La sua «croce quotidiana» ha alimentato la lampada viva, perenne delle virtù; le sue sofferenze della carne, un calvario che l’ha condotta alla sua Risurrezione; e questa è avvenuta proprio nello stesso giorno in cui si rievocava quella del Cristo che «fu redenzione dei mali del mondo».
Noi la vedevamo la domenica, quando nel vigore delle forze era presente alla prima messa, vicina allo strumento musicale, che cantava, pregava e si nutriva di Cristo che a tutti ed a lei diceva «Beati gli invitati alla Cena del Signore»; ora essa certamente è nel Regno del Padre a cogliere il premio di una esistenza lunga, generosa, laboriosa, santa. L’infermità non l’ha vinta; l’ha accettata con un abbandono al divino volere; ed è stata una malattia lunga, un’esperienza sofferta.

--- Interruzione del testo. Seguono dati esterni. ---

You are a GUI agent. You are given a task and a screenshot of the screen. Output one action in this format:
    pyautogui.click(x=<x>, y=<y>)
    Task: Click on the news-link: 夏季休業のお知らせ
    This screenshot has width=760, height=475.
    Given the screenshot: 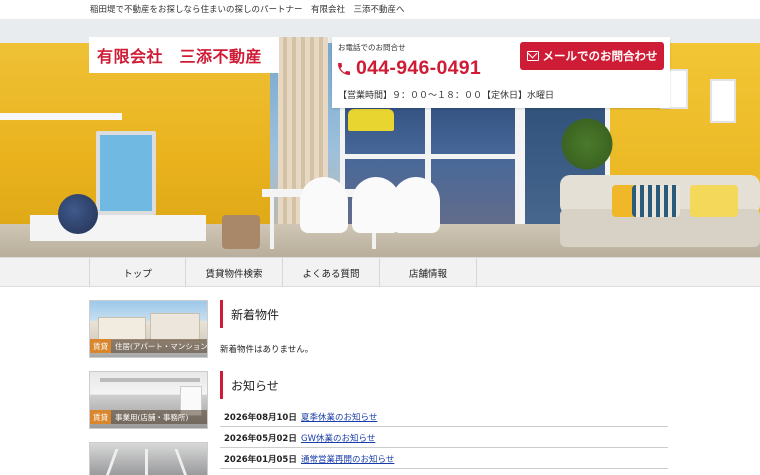 What is the action you would take?
    pyautogui.click(x=339, y=417)
    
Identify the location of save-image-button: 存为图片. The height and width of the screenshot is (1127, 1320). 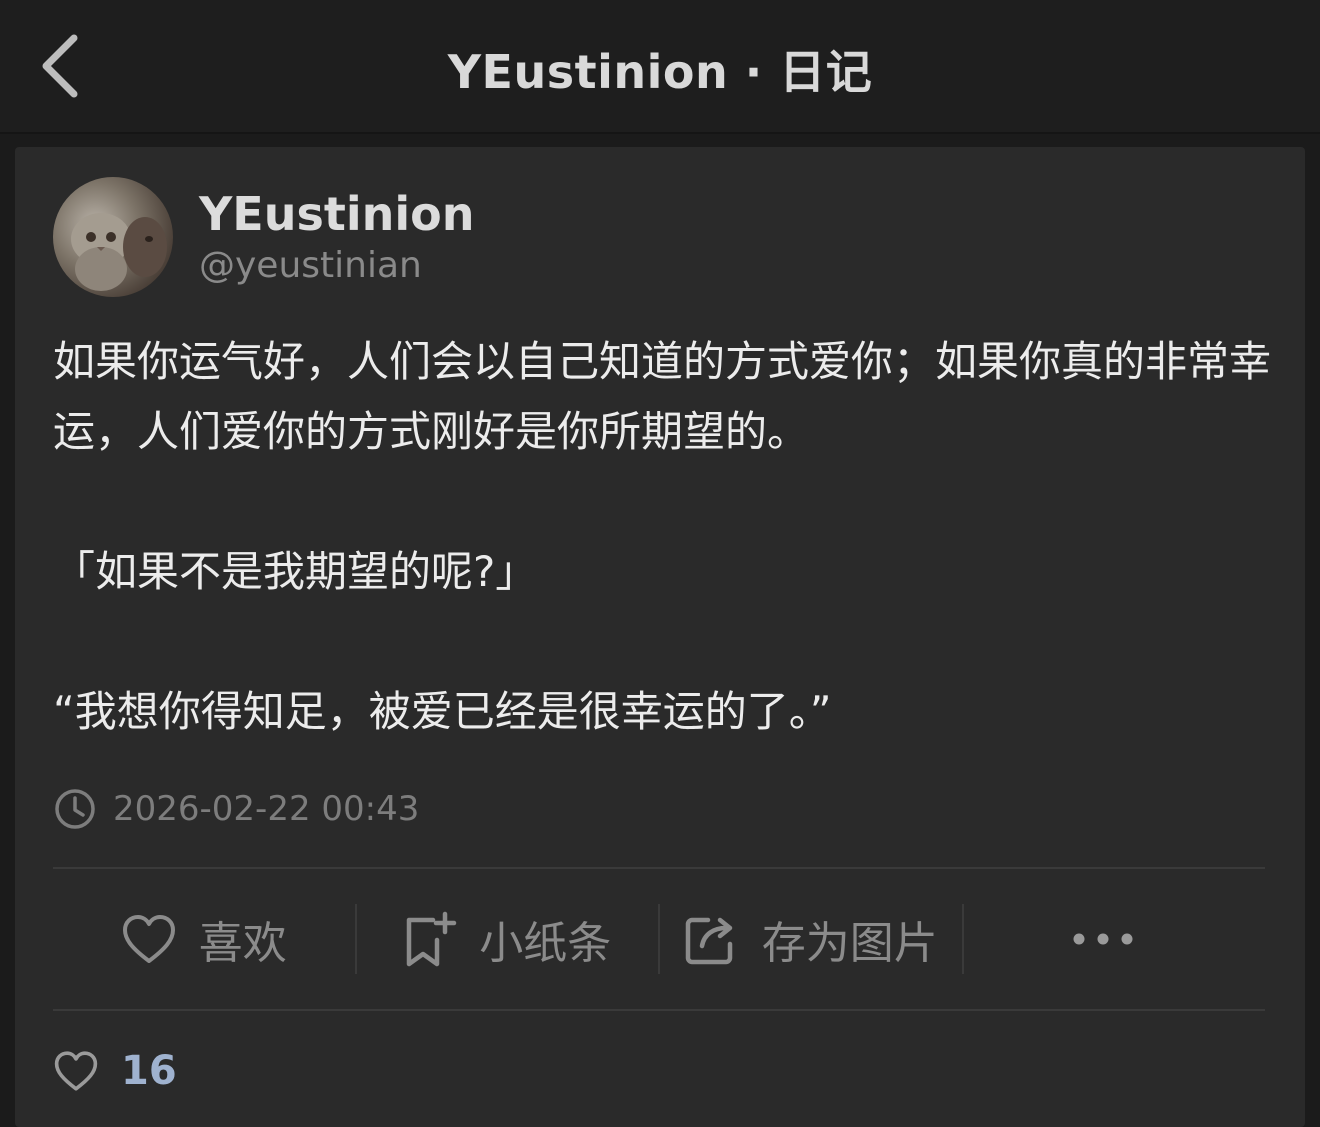
(811, 939).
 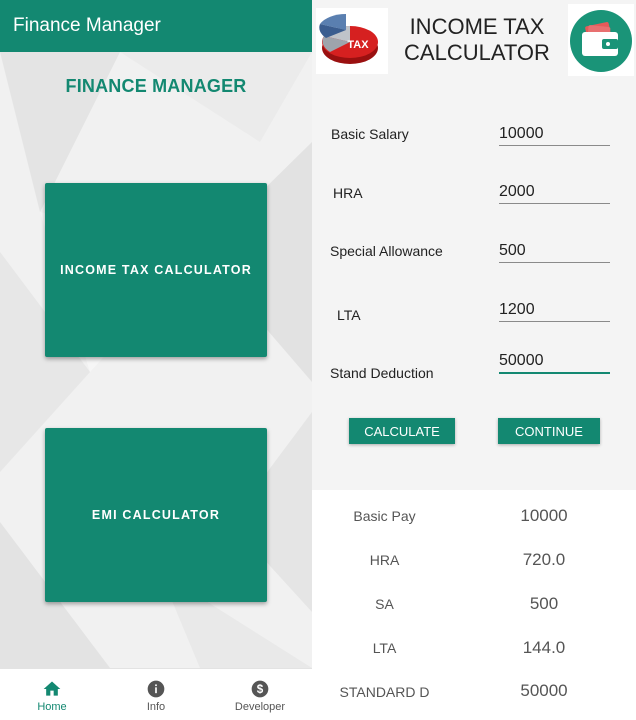 I want to click on dollar-icon: $, so click(x=260, y=689).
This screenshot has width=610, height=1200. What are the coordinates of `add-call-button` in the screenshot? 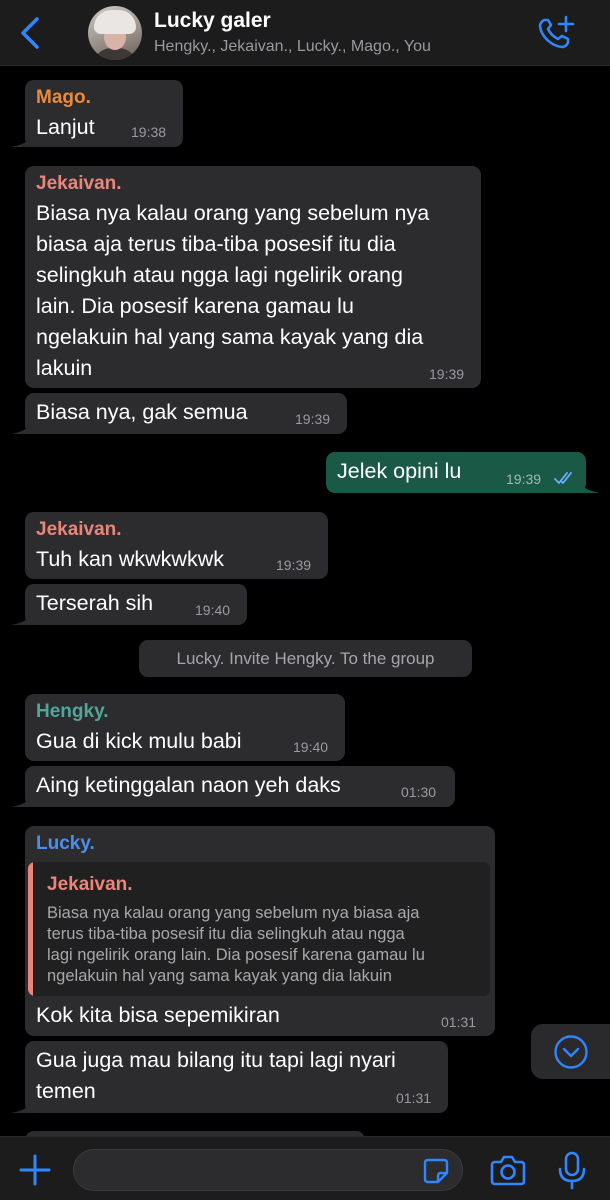 It's located at (556, 33).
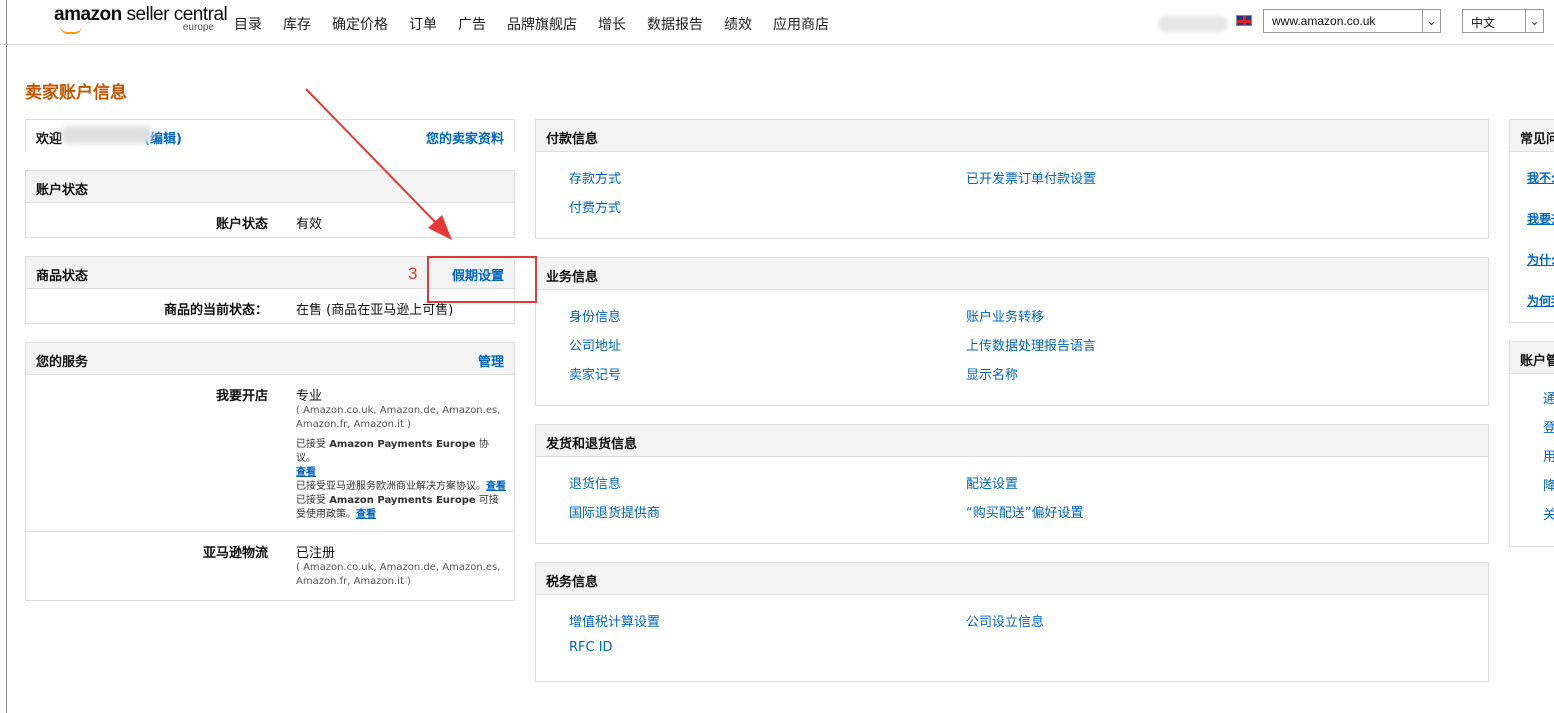 The image size is (1554, 713). I want to click on view-link-3: 查看, so click(366, 514).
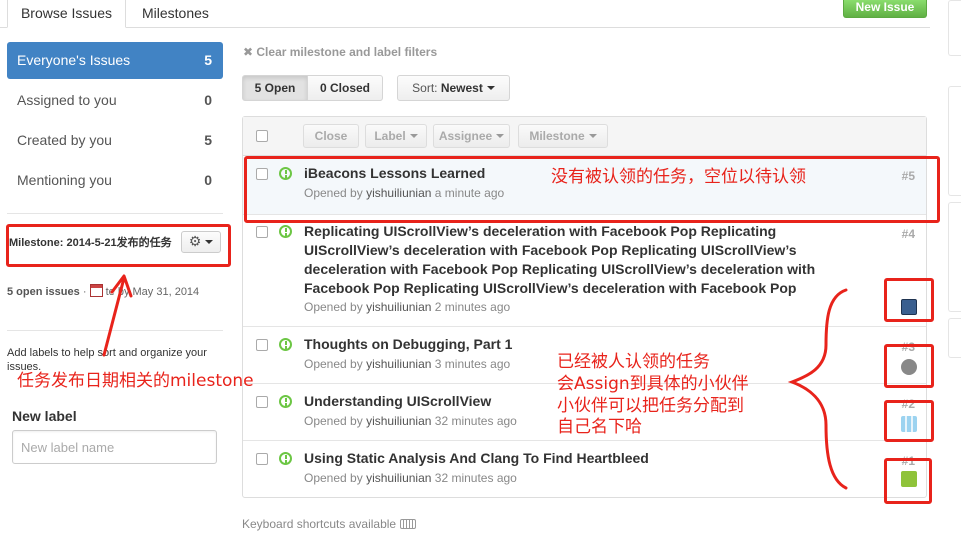 Image resolution: width=961 pixels, height=556 pixels. Describe the element at coordinates (634, 362) in the screenshot. I see `annotation-assigned-line: 已经被人认领的任务` at that location.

È difficile ripercorrere un cammino così intessuto nella casa, per i figli, per il marito che l’ha preceduta; essa ha avuto tanti talenti e tutti lodevolmente messi a profitto senza incertezze e senza viltà. Era la prima alle funzioni, un modello di volontà, di abnegazione e di partecipazione alle iniziative parrocchiali. Un conforto, quindi, per i familiari, sono state le attestazioni di affetto e di stima per la vitalità di una esistenza così generosa e feconda.
Durante il rito funebre, le belle espressioni dei canti, le fervorose preghiere di tutti, le parole di conforto del Celebrante don Gianni, hanno lasciato di lei il più grato e caro ricordo.